An owner of a wounded pit bull who mauled a Hyde Park child defended his pet yesterday as an excitable puppy who didn’t deserve to take a bullet from a cop.
“We’re sorry this happened. He’s just a happy dog. He’s not vicious. He thinks he’s one of the kids,” said Deshawn Johnson, 22.
The pit bull, 10-month-old Kano, turned up alive last night at a Weymouth veterinarian’s office and was quarantined by Boston police. Authorities had been looking for the dog after it attacked 12-year-old Terrell Owens on Saturday.
Johnson, who claimed he had no idea where Kano ran to after the mauling, suspects children playing at a birthday party at his aunt Cochisa “Coco” Toney’s home on Ellis Street may have opened a gate in the back yard and turned Kano loose. Neighbor Owens was seated on the front steps nearby when he was bitten.
“It’s unfortunate,” Johnson said. “I just wish he’d had his muzzle on.”
In addition to no “Beware of Dog” sign, as mandated by the city’s pit bull ordinance, a stockade fence behind the triple-decker was missing slats. And it turns out, Kano bit a 6-year-old during another birthday bash last month.
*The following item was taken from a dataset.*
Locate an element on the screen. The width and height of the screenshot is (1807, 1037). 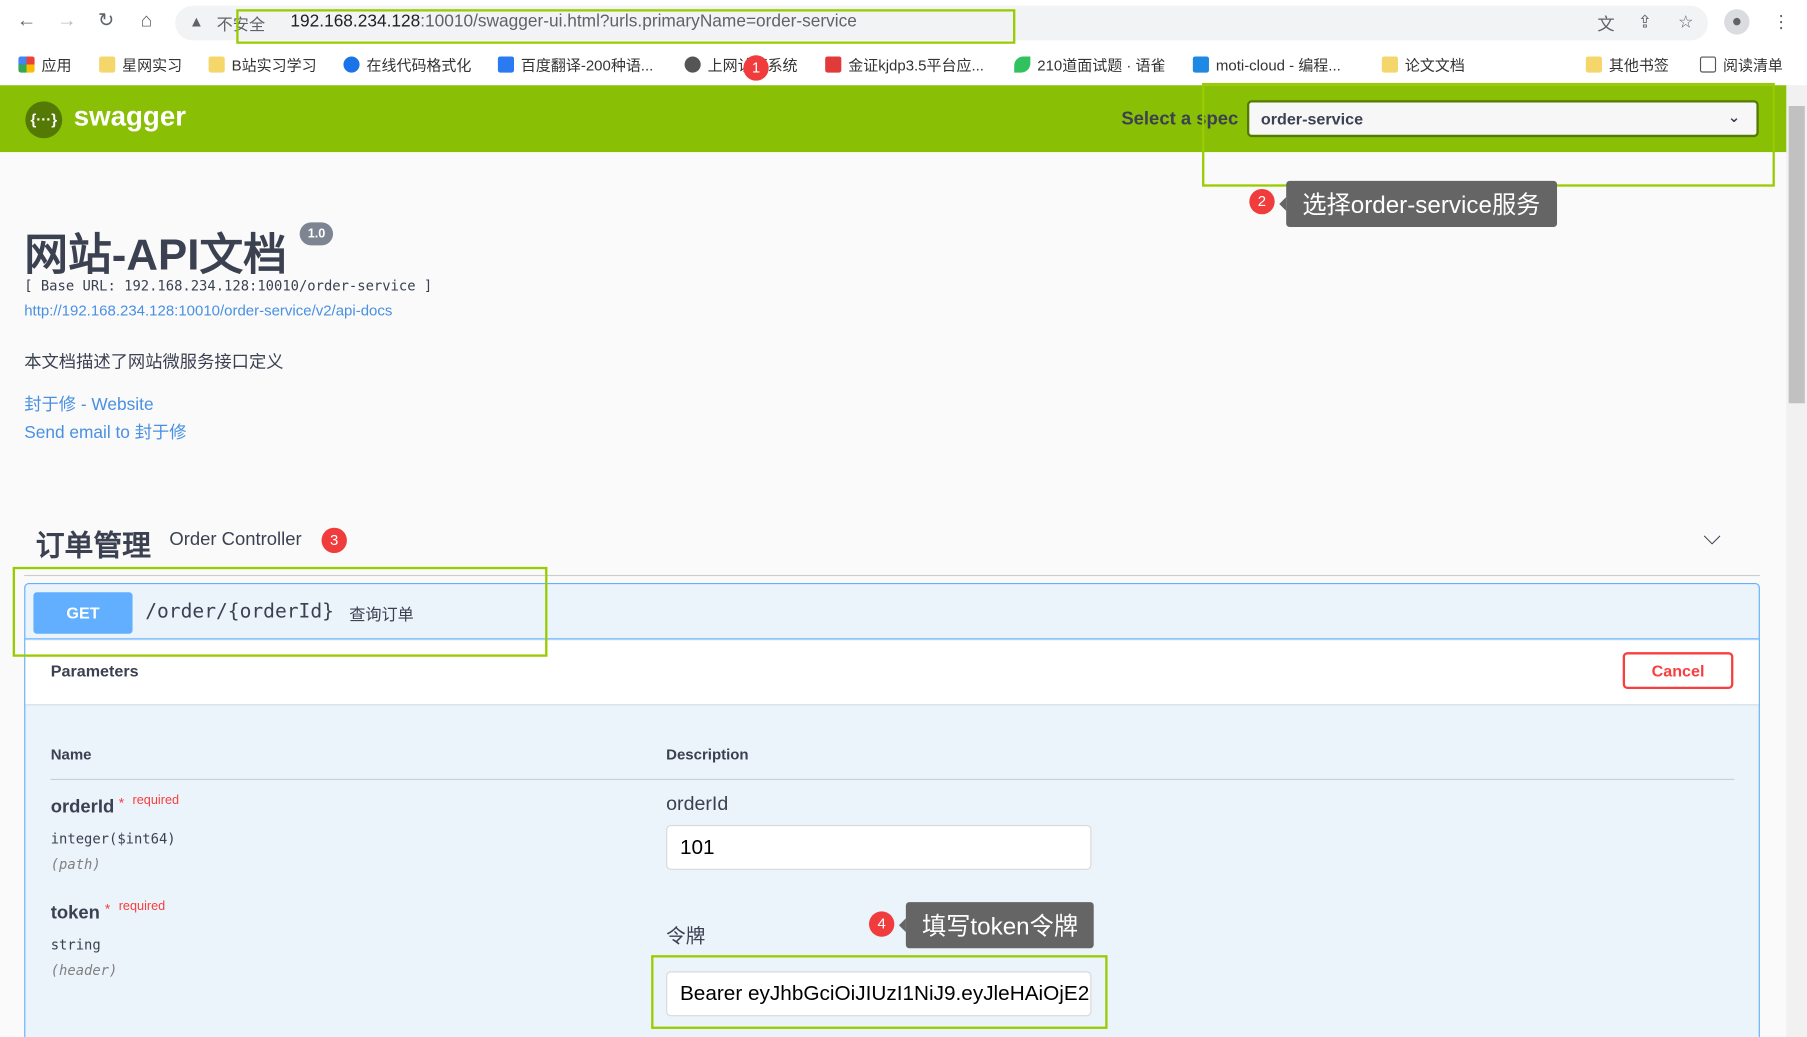
bookmark-label: 其他书签 is located at coordinates (1638, 65).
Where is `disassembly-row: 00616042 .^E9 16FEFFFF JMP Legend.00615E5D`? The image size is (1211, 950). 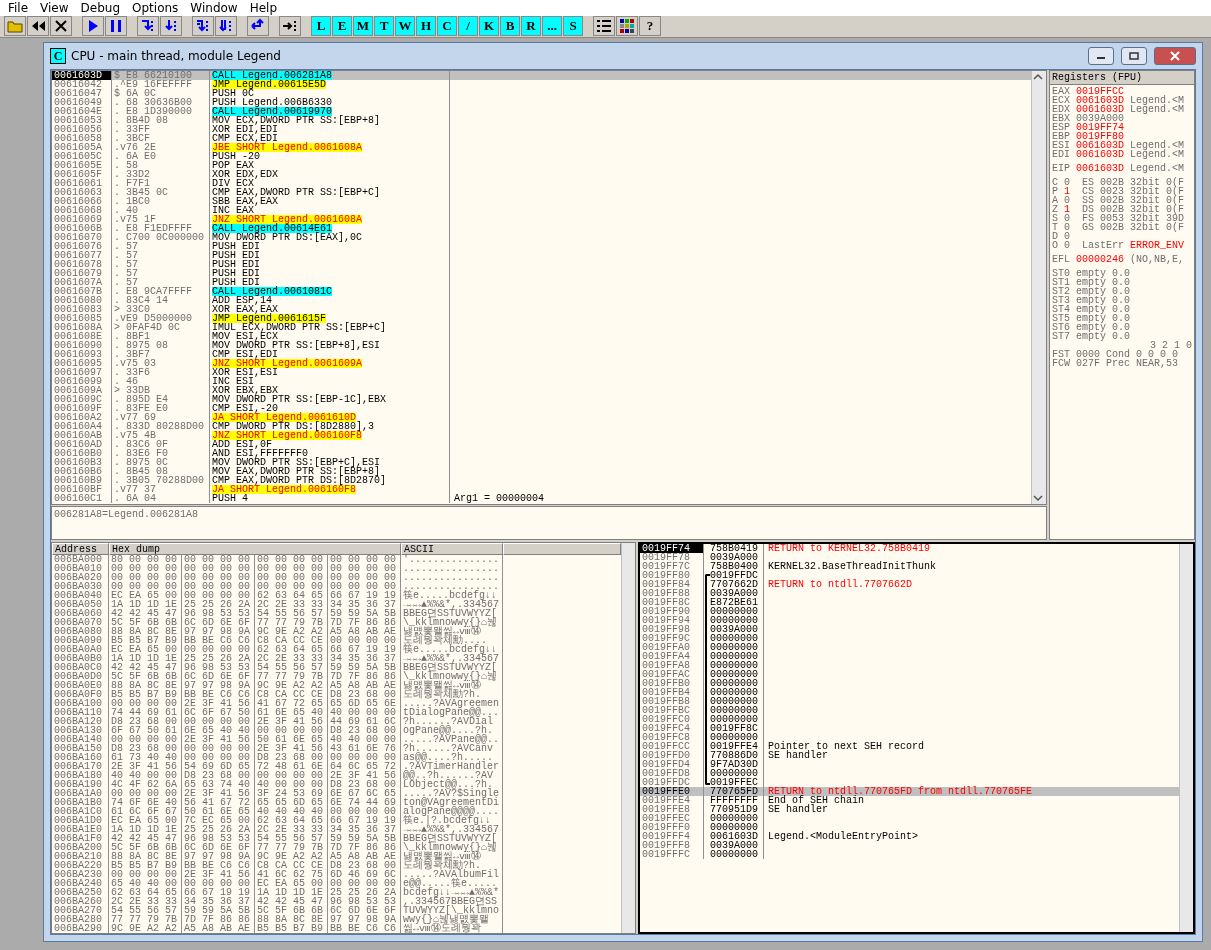 disassembly-row: 00616042 .^E9 16FEFFFF JMP Legend.00615E5D is located at coordinates (542, 84).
Boston police spokesman Officer Eddy Chrispin said the “same dog” attacked on April 7 during a party attended by 10 to 15 kids. Investigators filed a child abuse report.
Johnson said the victim was his nephew, who was bitten on the inner thigh when the child scratched Kano’s face.
Owens, whose injured forearms remained bandaged yesterday, said he and his mother Jacqueline Daughtry yesterday brought flowers to the state trooper who saved him and the officer’s wife.
“My mom felt like she owed him,” the Gavin Middle School sixth-grader said with a shy smile.
Owens said he didn’t see Kano charging him until he was inches away, and when he tried to jump a fence to get away, the dog latched onto his foot.
“I punched him. That’s when he started going after my arms,” Owens said. “I didn’t think it was going to stop, but then the state trooper saved me. He tried to (pull) the dog off me, but couldn’t.”
State police spokesman David Procopio said if not for the off-duty trooper sitting out on his front porch, Owens could easily have been killed.
Procopio declined to identify the trooper while the investigation into the discharge of his personal handgun continues, but said the veteran cop “saved that child from disfigurement or maybe even death. He fired his gun as a last resort. He fired only once. We don’t like having to shoot somebody’s pet. The trooper did what he had to do.”
pit nutter DESHAWN JOHNSON said the ugly pit was simply an excitable puppy who didn't deserve to be shot by a cop. his mommy, COCHISA TONEY (pictured at the top) said the puppy is just hyperactive and refuses to give it a dirt nap despite the fact the frankenmauler has now bitten two people and is only 10 months old.